Ключевыми словами здесь оказываются: «то, что возвышает человека над самим собой». Именно, источник достоинства, которое человек даёт сам себе, есть почитание себя во внутреннем разделении; так что лицо, как принадлежащее чувственно воспринимаемому миру почитает личность, как принадлежащее к умопостигаемому; сиречь, феномен почитает свой ноумен: «Это не что иное, как личность, т. е. свобода и независимость от механизма всей природы, рассматриваемая вместе с тем как способность существа, которое подчинено особым, а именно данным собственным разумом, чистым практическим законам; следовательно, лицо как принадлежащее чувственно воспринимаемому миру подчинено собственной личности поскольку оно принадлежит и к умопостигаемому миру; человек как принадлежащий к обоим мирам должен смотреть на собственное существо (по отношению к своему второму и высшему) только с почтением, а на законы его – с величайшим уважением». Таким образом, уважая своё умопостигаемое, нахожу обязательным для себя следовать в деяниях его логическим содержаниям, – и это называется «долгом».

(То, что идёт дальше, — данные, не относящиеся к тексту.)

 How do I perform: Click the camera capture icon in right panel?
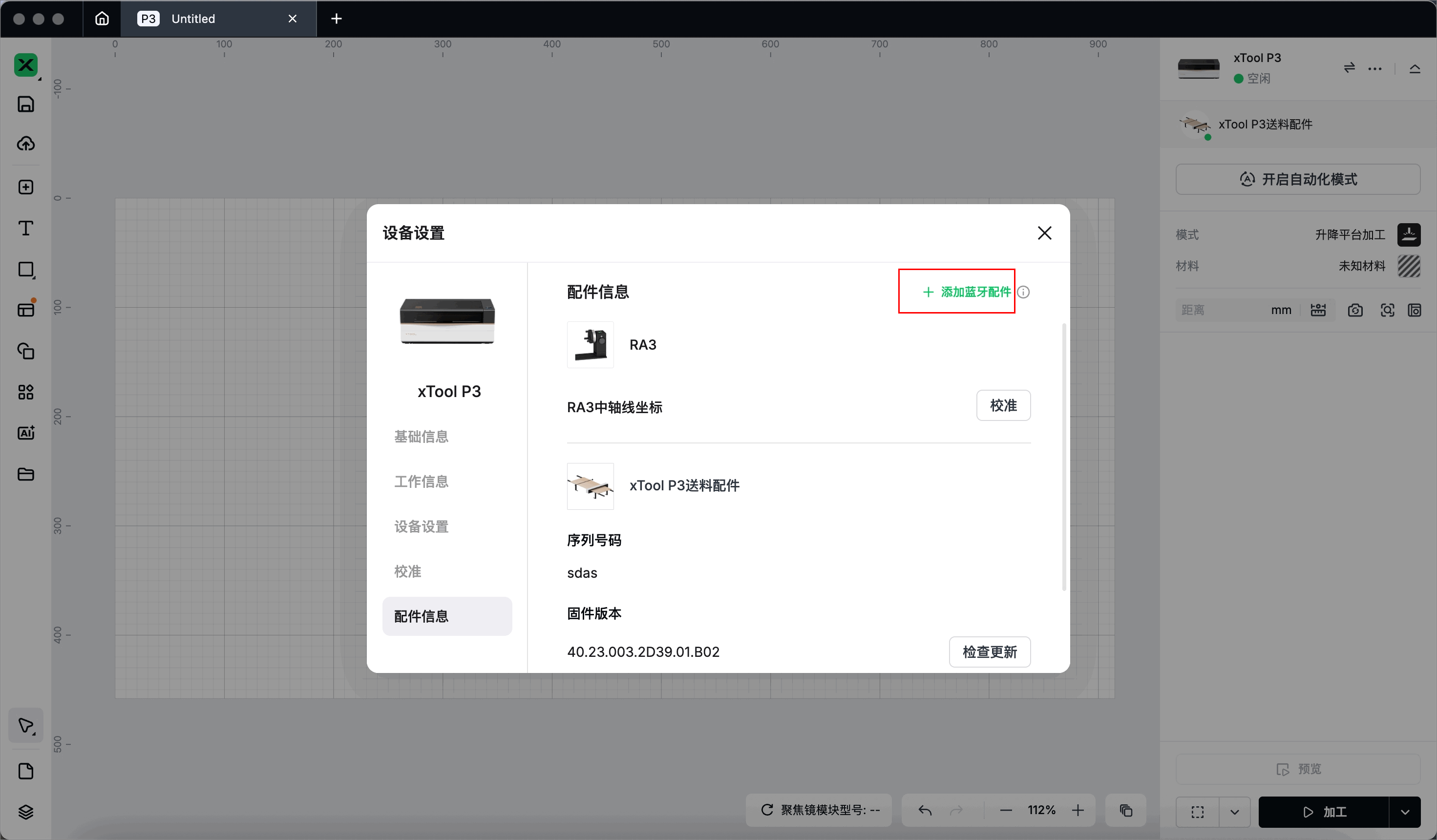pyautogui.click(x=1355, y=310)
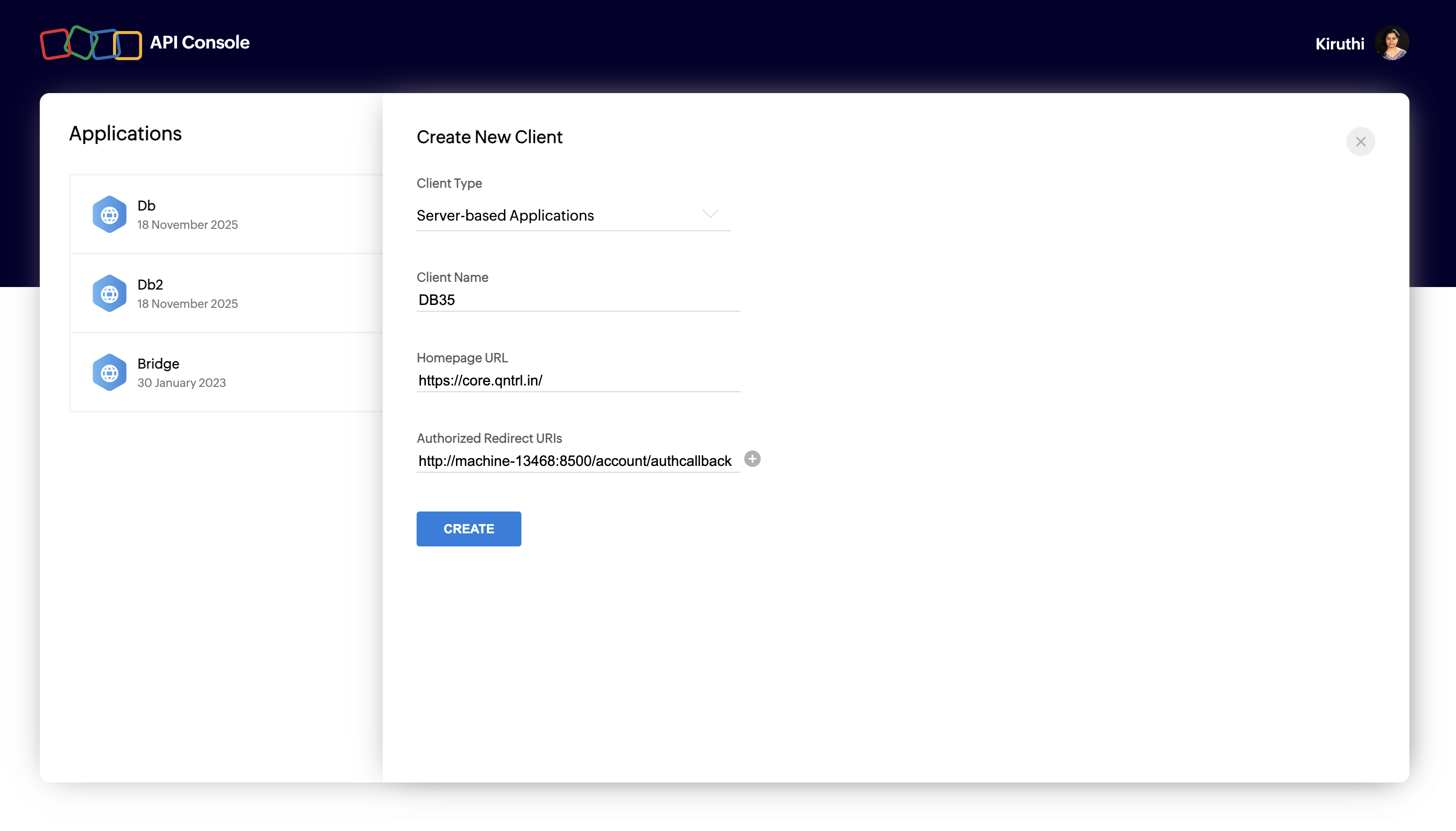Expand the Client Type dropdown chevron
Image resolution: width=1456 pixels, height=831 pixels.
click(710, 214)
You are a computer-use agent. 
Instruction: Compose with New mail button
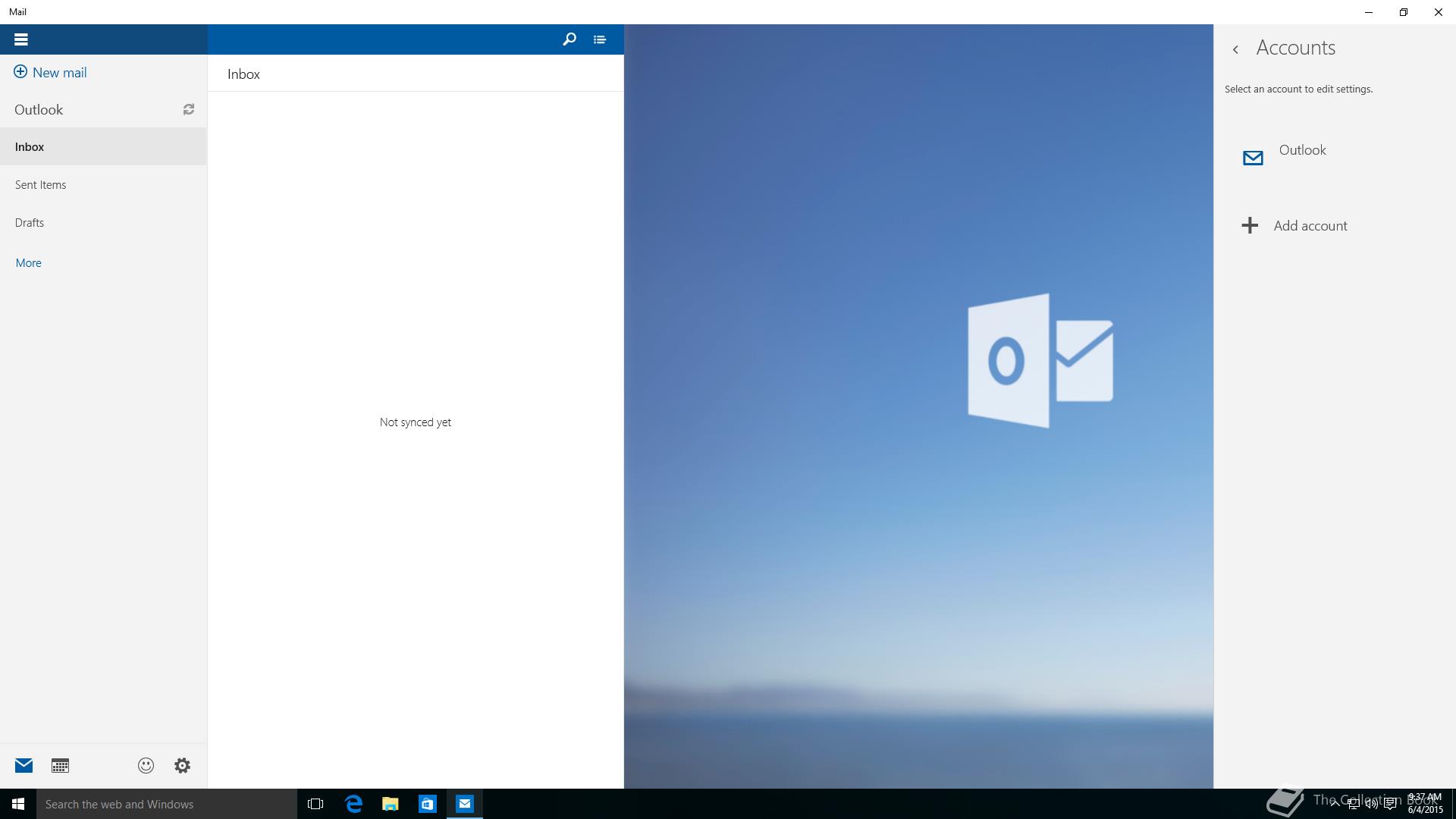[50, 73]
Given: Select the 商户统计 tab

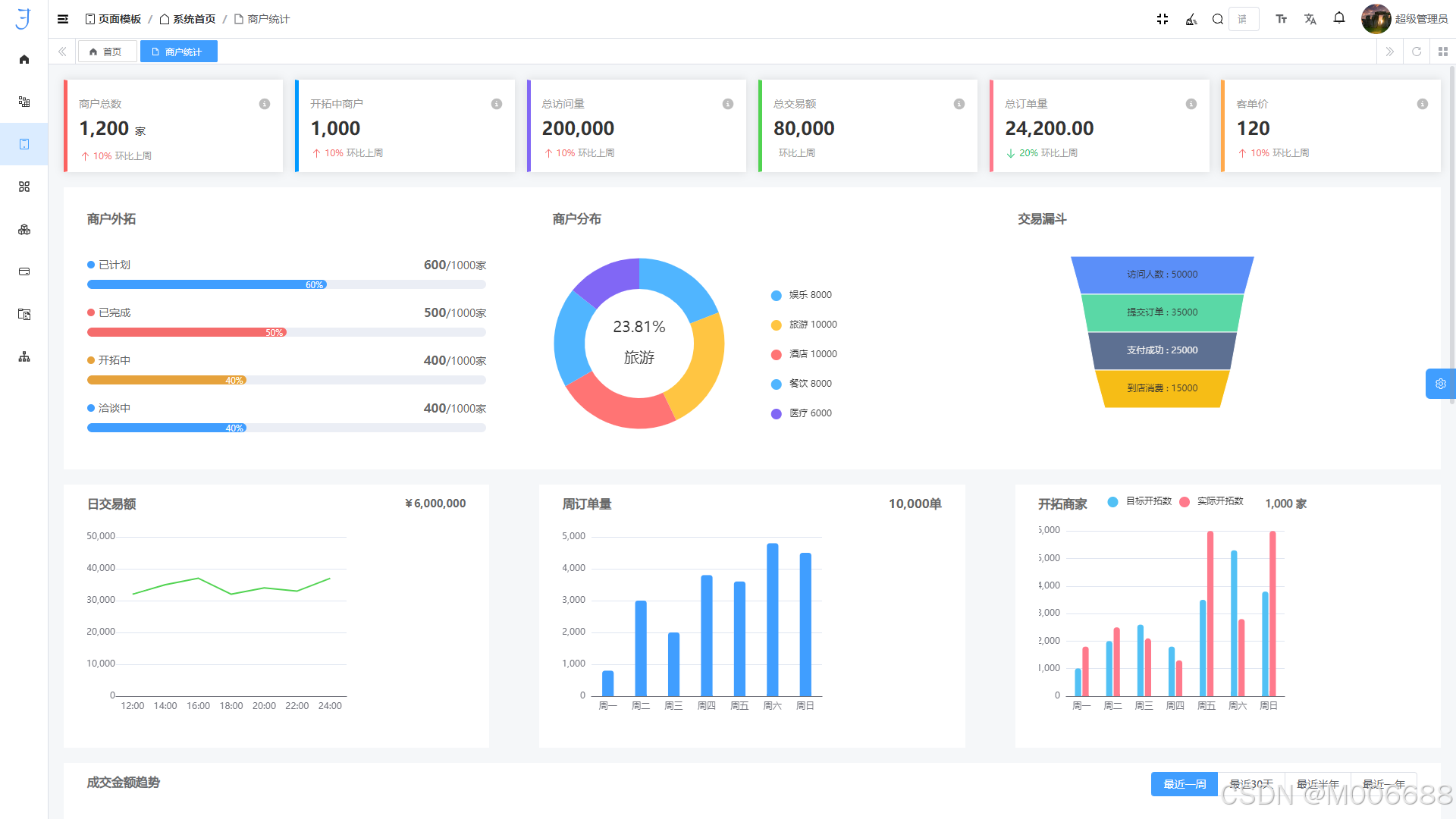Looking at the screenshot, I should (177, 52).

Можно согласиться с тем, чтобы в определённом контексте рассматривать лицо, как явление личности. Но невозможно из этой логики прийти к тому, чтобы явление почитало свою сущность. Также нельзя сводить лицо (Person) к физиономии и физическим действиям, поскольку Лицо определяется преимущественно в социальном контексте; а личность нельзя назвать «свойством существа», ибо личность, – если брать за идею таковой личность Иисуса Христа, – определяется в тайных отношениях с Богом. Отсюда личность есть сокровенное лица, а вовсе не умопостигаемое. И если говорить о соотношении лица и личности (Person und Personlichkeit), то лицо зависит от мира (в смысле общества), а личность, как определяемая в тайных отношениях с Богом Отцом, принадлежит Царству Сына и, через это, не зависит от мира. Это, согласитесь, нечто иное, нежели «свобода и независимость от механизма всей природы» – вещь совершенно невозможная и губительная. Кроме того, несмотря на все усилия Канта, долг по-прежнему возникает из уважения к другому лицу, а не к лучшей части себя. Абсолютный долг, – в смысле его независимости от существования социальных обязательств, – возникает из уважения к абсолютной Личности. И хотя эта Личность может присутствовать тайно, в доме души, где и происходит общение с нею, это не означает, что она есть нечто умопостигаемое. По аналогии с «чистым разумом» Канта, её можно назвать «чистой личностью», как существующей только в общении, и не нуждающейся в теле для этого общения. То есть эта личность незнакома с проблемой призрака лица, который хочет, но не может сообщить себя людям именно из-за отсутствия у него тела.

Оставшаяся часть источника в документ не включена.